París: una bala al corazón.



Es noviembre en París. Es viernes por la noche. Llevas algún tiempo esperando para ir al concierto de ese grupo que te gusta. Ya hace días que compraste las entradas. Vas allí con intención de pasar un buen rato, sin molestar a nadie. Y resulta que jamás regresas a tu casa. No lo haces porque un loco ha decidido, de forma alevosa y premeditada, matar indiscriminadamente a todo lo que se le ponga por delante. Porque sí. Sin importarle si tienes o no algo en su contra, simplemente por pertenecer a un colectivo contra el que ha decidido librar una guerra en nombre de algún Dios que, si existe, estará profundamente avergonzado.

La vida, que en muchísimas ocasiones es algo completamente apasionante, a veces simplemente no tiene sentido. Es ridículo que de la noche a la mañana uno se apague por el simple hecho de que un pirado ha decidido extinguir la raza humana a base de balazos. Es ridículo y es injusto que una persona desaparezca porque sí, por estar en el lugar equivocado en el momento equivocado. Por tomar la, a priori inocua, decisión de ir a un concierto, o a cenar a un restaurante en el que el azar y la locura desatarán la tragedia. Es un sinsentido que esa noche, que quizás estabas celebrando la vida, te topes de frente con la muerte. 

Ayer fue París. Antes fueron Nueva York, Madrid, Londres, y otras tantas que quizás por lejanas nunca nos causaron tanta sensación.
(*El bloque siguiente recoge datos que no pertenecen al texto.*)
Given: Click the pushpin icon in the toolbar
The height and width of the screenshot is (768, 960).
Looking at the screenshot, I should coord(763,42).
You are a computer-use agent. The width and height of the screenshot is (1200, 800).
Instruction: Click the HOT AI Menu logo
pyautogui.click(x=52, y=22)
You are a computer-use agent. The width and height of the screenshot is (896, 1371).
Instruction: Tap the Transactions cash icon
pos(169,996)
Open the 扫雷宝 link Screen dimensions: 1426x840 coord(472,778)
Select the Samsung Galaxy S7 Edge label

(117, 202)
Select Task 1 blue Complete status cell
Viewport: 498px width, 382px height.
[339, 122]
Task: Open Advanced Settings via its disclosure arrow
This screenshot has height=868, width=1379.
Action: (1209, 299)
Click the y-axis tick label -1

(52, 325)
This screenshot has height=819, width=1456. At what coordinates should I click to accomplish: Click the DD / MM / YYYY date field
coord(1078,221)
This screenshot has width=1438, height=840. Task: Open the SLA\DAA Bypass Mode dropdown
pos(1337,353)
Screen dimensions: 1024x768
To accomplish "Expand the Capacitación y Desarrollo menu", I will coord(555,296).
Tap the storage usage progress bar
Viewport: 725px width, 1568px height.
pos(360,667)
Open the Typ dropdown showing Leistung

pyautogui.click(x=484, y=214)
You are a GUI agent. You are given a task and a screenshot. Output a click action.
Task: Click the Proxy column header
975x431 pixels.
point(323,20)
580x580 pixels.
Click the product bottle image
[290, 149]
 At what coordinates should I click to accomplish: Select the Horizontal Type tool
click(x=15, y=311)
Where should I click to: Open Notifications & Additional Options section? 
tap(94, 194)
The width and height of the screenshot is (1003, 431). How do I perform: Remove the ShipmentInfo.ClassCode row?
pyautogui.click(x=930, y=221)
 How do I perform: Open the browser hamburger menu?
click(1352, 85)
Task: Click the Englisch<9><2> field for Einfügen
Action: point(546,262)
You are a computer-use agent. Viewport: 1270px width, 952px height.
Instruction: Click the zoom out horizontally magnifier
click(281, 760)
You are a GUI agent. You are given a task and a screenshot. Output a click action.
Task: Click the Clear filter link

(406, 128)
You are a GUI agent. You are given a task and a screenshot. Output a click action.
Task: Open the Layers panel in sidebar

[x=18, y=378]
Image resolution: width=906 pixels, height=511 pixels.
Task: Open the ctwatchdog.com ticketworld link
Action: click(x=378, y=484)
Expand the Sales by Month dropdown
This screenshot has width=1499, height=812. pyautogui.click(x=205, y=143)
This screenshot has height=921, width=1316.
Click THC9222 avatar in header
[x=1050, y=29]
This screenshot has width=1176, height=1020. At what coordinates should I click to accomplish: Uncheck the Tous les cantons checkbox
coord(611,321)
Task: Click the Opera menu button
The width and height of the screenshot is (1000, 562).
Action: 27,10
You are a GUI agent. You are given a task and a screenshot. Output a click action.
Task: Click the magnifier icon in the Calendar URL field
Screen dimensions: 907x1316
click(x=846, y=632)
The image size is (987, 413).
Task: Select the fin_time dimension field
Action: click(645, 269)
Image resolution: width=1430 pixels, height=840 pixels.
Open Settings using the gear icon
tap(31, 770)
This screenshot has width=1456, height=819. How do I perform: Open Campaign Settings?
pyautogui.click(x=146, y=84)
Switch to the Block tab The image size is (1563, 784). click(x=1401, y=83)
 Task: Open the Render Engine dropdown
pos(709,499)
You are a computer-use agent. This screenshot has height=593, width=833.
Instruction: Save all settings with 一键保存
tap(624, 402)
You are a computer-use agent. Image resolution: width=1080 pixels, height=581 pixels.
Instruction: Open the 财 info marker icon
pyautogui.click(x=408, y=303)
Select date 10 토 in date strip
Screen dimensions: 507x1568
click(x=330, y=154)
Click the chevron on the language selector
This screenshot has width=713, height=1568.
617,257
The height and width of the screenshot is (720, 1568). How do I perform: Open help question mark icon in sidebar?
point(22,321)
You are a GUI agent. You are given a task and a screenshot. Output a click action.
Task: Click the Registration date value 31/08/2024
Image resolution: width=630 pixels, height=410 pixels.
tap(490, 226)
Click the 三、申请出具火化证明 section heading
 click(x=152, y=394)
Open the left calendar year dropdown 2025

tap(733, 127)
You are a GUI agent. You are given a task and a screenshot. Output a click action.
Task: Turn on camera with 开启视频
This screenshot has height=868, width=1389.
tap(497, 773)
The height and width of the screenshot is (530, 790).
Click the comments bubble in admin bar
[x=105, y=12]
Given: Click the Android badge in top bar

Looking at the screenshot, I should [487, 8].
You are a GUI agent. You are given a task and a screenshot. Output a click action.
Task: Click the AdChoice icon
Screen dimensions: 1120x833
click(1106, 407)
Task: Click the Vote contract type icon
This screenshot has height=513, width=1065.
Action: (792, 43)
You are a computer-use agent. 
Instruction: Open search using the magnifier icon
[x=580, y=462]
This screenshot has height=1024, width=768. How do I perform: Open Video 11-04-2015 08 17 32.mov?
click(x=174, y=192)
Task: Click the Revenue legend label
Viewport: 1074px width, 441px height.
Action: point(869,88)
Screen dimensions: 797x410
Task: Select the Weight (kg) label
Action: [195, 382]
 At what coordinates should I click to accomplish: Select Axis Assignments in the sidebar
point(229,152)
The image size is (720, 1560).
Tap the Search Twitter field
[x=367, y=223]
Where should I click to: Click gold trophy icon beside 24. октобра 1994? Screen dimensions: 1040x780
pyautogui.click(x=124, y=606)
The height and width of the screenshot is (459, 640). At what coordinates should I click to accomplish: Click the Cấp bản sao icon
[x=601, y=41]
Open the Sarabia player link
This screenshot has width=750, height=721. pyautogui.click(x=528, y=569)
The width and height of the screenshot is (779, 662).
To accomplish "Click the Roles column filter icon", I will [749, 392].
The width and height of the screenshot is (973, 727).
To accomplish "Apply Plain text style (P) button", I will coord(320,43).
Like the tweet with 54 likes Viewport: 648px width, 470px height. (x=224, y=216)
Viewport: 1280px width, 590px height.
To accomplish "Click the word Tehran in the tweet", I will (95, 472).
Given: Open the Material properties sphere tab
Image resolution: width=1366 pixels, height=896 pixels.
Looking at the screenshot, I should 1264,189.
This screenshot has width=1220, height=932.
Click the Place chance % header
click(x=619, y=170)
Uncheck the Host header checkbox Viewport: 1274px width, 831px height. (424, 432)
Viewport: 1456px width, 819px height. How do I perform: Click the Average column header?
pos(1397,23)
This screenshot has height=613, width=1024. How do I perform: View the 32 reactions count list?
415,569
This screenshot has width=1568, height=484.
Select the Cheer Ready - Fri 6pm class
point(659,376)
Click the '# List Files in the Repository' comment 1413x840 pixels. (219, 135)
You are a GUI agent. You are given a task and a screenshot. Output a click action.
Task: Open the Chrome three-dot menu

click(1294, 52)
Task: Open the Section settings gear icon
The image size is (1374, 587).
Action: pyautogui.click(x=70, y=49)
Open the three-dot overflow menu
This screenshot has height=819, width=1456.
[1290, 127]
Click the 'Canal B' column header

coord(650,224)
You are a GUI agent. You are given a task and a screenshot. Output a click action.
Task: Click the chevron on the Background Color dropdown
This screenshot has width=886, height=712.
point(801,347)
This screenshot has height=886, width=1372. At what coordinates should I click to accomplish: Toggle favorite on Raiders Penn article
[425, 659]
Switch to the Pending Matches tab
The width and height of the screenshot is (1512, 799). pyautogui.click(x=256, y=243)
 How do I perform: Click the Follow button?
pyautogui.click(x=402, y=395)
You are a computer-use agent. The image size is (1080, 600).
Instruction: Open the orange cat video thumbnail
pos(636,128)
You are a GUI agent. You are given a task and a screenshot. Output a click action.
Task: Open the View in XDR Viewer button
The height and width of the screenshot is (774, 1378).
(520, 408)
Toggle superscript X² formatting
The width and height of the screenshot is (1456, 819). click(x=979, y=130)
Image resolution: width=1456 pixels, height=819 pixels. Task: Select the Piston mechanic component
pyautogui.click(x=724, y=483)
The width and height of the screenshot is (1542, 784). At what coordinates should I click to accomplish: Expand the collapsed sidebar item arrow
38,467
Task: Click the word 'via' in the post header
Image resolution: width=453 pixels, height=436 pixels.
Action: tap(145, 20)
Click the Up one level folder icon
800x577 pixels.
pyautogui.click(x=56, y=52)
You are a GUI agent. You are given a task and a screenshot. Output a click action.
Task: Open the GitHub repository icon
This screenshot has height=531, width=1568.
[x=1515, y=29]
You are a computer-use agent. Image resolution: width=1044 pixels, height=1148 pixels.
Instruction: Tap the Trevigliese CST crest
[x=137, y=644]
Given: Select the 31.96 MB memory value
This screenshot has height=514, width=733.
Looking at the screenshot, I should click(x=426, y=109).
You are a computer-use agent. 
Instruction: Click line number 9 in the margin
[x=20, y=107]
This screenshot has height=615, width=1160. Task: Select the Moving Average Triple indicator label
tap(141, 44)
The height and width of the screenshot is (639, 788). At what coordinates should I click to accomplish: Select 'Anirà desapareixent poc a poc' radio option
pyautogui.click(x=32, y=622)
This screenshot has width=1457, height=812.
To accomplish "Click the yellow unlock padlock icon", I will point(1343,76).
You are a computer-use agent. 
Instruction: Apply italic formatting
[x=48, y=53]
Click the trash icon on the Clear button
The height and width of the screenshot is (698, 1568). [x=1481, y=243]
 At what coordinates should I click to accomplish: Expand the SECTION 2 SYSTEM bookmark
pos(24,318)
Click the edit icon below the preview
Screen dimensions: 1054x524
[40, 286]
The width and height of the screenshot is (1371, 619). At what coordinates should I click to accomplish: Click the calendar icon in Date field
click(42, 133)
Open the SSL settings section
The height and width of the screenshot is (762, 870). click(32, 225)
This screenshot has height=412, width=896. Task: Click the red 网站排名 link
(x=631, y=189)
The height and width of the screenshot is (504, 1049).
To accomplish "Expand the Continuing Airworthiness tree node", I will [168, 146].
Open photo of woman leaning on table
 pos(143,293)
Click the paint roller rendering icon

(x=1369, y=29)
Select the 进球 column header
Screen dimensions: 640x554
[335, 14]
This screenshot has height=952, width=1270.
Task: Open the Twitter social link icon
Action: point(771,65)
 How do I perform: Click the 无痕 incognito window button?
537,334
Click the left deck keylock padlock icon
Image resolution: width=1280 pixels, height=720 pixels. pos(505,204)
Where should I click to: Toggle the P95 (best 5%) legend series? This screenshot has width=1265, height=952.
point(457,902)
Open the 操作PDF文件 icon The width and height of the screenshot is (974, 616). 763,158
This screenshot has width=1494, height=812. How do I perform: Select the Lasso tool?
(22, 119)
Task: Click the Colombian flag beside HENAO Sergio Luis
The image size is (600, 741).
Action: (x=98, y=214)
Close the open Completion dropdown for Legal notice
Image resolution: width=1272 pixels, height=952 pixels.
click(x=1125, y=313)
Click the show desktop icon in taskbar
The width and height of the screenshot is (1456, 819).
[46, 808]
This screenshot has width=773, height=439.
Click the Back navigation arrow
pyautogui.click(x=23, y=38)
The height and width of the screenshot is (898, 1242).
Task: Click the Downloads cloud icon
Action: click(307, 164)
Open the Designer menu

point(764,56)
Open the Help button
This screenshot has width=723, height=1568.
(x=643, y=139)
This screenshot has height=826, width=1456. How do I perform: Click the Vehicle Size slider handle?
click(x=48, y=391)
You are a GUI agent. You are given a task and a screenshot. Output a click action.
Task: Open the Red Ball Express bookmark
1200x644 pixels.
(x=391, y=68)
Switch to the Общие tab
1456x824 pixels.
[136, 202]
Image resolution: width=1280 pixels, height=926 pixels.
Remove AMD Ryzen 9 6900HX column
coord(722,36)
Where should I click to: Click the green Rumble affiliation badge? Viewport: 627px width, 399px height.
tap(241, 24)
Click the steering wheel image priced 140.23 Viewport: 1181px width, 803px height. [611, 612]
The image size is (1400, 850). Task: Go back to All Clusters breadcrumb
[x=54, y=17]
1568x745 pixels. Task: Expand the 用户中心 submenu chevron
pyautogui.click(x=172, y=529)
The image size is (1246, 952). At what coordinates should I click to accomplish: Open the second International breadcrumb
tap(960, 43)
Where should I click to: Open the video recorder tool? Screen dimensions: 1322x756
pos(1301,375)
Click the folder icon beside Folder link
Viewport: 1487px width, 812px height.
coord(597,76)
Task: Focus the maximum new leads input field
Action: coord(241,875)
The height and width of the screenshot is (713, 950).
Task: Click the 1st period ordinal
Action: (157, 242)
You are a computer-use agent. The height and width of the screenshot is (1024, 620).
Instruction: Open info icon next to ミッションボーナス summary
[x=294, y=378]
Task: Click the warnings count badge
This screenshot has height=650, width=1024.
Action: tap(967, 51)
Trabajar en una torre o su gemela, ir a currar en tren, bajar de un double decker en la City, cosas cotidianas que resultan infernales cuando uno se da de bruces con la sinrazón. Actos tan básicos y necesarios que cuesta creer que puedan costar la vida a nadie. Gente que se va sin merecerlo, y sin tener al menos la oportunidad de despedirse. Morir a sangre fría a manos de un enfermo que no te ofrece ni siquiera la posibilidad de defenderte. 

Qué corazón ausente tendrá alguien que aprieta un gatillo contra otro porque sí. Y qué sensación de vacío y de injusticia tendrán que soportar los que se quedan. Qué cruzada tan innecesaria y qué muertes tan gratuitas para no conseguir absolutamente nada más que sembrar terror. Qué delirio tendrá en la cabeza alguien que, en nombre de un Dios, juega a ser Dios con la vida de los demás. Menuda mala suerte la de los que ya nunca regresarán a casa después de aquel concierto, y menudo dolor el de aquellos que, desde entonces, permanecerán el resto de sus vidas esperando su regreso.

Qué cosa tan ridícula, París, que un viernes trece cualquiera, una panda de locos te hayan disparado porque sí, una bala directa al corazón.